ATTIVITÀ:
[A] Modifichi il passo dell'articolo su Sant'Agostino che va da "Sant’Agostino: la mobilitazione" fino a "il centro di sant’Agostino.", sostituendo "pomeriggio" con "mattina".
[B] Secondo l'articolo su Sant'Agostino, chi ha realizzato l'Internet point nella tendopoli di san Carlo?

------ BRANO DI LETTURA ------

Sant’Agostino: la mobilitazione per il commercio

Giovedì pomeriggio scenderà in piazza anche il sindaco di sant’Agostino, Fabrizio Toselli, che insieme ad Ascom e ai commercianti, chiederà la riapertura del centro diventato zona rossa dopo il sisma del 20 maggio. Una protesta pacifica che vuole attirare l’attenzione della Regione, della protezione civile e della Soprintendenza.

Secondo il vice sindaco Roberto Lodi, dovrebbero decidere loro il futuro dei due edifici simbolo del terremoto in Emilia. Il Municipio e il campanile della chiesa, entrambi pericolanti. Anzi il Municipio sembra irrecuperabile. E proprio lo stato di pericolo di queste due strutture ha reso inaccessibile il centro di sant’Agostino.

Da più di un mese infatti la strada che attraversa il paese è chiusa. “La comunità è bloccata” sostiene Lodi. “La riapertura al traffico permetterà di ridare fiato alle attività commerciali in centro e che non possono essere ostaggi di monumenti pericolanti”. A dirlo il direttore provinciale dell’Ascom Davide Urban.

Per questo giovedì alle 17 sindaco e associazione dei commercianti scenderanno in piazza, o meglio sulla rotatoria di via Statale all’ingresso del centro di Sant’Agostino.

Intanto una piccola ma buona notizia arriva dalla tendopoli di san Carlo. L’Associazione Ferrara Linux User Group ha realizzato un Internet point per le famiglie terremotate che potranno così comunicare tramite posta elettronica o telefonate via escape con i propri amici e parenti anche lontani. Si tratta di 5 computer installati, e donati al Comune di Sant’Agostino, riciclati con il sistema operativo Linux.

------ ESTRATTI DI ARCHIVIO ------

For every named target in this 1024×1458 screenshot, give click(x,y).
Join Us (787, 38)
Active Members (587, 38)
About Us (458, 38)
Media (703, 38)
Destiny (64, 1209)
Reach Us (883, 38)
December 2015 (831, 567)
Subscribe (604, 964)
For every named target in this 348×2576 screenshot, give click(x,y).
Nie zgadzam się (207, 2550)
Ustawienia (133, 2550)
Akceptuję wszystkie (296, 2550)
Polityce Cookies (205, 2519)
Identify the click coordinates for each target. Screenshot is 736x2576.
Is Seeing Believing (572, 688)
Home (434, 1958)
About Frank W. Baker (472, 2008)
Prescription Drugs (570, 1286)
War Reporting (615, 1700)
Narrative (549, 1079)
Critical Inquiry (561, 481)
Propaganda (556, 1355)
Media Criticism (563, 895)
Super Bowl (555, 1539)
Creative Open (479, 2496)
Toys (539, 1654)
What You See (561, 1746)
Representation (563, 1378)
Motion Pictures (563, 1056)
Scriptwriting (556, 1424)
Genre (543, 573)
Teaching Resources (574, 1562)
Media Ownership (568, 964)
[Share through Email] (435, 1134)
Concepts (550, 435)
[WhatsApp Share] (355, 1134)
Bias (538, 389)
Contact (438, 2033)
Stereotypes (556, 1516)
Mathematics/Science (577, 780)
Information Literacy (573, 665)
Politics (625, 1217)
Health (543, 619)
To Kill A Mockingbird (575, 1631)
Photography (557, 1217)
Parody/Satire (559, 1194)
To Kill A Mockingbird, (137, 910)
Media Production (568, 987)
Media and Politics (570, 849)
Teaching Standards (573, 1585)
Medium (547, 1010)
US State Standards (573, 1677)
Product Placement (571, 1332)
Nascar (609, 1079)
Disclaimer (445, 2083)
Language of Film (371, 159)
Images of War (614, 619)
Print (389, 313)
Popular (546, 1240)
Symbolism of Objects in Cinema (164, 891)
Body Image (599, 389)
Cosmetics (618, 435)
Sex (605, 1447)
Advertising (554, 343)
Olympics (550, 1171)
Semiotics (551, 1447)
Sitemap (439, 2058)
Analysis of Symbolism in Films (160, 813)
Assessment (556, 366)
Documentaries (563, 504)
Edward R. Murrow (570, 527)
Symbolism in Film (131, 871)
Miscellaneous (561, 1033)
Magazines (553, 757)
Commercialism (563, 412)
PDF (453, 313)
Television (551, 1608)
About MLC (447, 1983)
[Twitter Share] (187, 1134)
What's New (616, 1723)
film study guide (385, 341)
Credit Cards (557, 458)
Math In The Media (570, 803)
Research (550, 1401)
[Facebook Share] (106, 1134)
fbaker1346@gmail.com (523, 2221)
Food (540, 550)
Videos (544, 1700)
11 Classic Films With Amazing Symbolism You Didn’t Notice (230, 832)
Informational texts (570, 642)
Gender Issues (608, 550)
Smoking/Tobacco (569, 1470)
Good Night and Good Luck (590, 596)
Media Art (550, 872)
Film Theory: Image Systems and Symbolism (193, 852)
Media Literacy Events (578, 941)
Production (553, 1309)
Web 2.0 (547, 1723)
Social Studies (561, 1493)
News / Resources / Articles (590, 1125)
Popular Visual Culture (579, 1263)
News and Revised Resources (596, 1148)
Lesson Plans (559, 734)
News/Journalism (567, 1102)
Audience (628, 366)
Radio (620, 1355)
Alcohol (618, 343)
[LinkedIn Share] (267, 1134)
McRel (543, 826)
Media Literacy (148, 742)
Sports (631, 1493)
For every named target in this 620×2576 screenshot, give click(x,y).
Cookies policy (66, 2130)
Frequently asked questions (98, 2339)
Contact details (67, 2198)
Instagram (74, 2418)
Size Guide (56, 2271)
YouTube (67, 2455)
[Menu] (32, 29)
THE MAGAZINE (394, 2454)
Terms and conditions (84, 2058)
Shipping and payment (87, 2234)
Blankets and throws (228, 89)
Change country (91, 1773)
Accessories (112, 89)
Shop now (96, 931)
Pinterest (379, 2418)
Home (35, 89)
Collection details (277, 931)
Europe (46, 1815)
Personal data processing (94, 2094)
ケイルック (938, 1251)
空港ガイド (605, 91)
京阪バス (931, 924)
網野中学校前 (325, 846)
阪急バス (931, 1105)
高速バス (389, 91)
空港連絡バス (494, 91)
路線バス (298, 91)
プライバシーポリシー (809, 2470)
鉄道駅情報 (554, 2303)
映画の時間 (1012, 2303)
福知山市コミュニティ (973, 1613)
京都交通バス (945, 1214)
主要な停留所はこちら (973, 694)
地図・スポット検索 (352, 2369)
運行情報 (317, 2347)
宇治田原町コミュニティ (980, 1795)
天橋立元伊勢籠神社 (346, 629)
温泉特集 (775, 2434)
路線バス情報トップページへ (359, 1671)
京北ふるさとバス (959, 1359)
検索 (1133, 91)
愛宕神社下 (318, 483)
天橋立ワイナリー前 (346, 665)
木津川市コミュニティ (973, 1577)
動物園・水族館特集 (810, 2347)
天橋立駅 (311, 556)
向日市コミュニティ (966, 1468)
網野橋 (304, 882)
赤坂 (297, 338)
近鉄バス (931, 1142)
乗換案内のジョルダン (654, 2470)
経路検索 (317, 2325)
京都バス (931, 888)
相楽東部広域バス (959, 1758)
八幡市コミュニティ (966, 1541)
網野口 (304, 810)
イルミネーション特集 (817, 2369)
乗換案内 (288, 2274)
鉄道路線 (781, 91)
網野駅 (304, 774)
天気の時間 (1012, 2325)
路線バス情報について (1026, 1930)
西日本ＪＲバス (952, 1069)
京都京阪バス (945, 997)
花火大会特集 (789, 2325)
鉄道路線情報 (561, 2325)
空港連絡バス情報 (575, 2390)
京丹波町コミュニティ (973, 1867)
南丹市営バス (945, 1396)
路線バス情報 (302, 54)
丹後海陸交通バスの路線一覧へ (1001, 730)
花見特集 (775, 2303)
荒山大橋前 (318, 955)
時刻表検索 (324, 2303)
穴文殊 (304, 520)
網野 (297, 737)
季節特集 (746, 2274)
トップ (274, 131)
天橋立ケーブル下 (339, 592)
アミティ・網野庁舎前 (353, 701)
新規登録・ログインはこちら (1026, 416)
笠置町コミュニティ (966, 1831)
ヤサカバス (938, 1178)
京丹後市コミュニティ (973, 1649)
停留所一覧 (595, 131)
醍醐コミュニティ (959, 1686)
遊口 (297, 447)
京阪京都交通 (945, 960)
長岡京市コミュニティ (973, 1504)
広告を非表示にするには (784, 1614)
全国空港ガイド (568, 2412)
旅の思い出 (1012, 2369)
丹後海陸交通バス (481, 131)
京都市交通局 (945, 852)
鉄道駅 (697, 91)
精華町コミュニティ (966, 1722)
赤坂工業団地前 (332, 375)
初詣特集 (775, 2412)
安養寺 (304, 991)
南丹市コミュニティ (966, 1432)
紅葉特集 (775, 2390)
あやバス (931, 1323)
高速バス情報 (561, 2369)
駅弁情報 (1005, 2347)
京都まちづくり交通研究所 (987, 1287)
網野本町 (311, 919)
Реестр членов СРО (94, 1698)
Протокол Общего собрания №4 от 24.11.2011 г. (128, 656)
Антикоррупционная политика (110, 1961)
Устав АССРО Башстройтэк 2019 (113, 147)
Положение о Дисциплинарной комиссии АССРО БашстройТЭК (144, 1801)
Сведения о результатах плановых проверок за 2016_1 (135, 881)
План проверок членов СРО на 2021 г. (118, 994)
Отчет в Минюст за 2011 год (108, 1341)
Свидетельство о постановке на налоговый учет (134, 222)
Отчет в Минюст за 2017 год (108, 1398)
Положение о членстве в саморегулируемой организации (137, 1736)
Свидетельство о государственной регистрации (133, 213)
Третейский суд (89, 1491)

------

SOLUZIONI:
[A]
Sant’Agostino: la mobilitazione per il commercio

Giovedì mattina scenderà in piazza anche il sindaco di sant’Agostino, Fabrizio Toselli, che insieme ad Ascom e ai commercianti, chiederà la riapertura del centro diventato zona rossa dopo il sisma del 20 maggio. Una protesta pacifica che vuole attirare l’attenzione della Regione, della protezione civile e della Soprintendenza.

Secondo il vice sindaco Roberto Lodi, dovrebbero decidere loro il futuro dei due edifici simbolo del terremoto in Emilia. Il Municipio e il campanile della chiesa, entrambi pericolanti. Anzi il Municipio sembra irrecuperabile. E proprio lo stato di pericolo di queste due strutture ha reso inaccessibile il centro di sant’Agostino.

[B] L'Associazione Ferrara Linux User Group.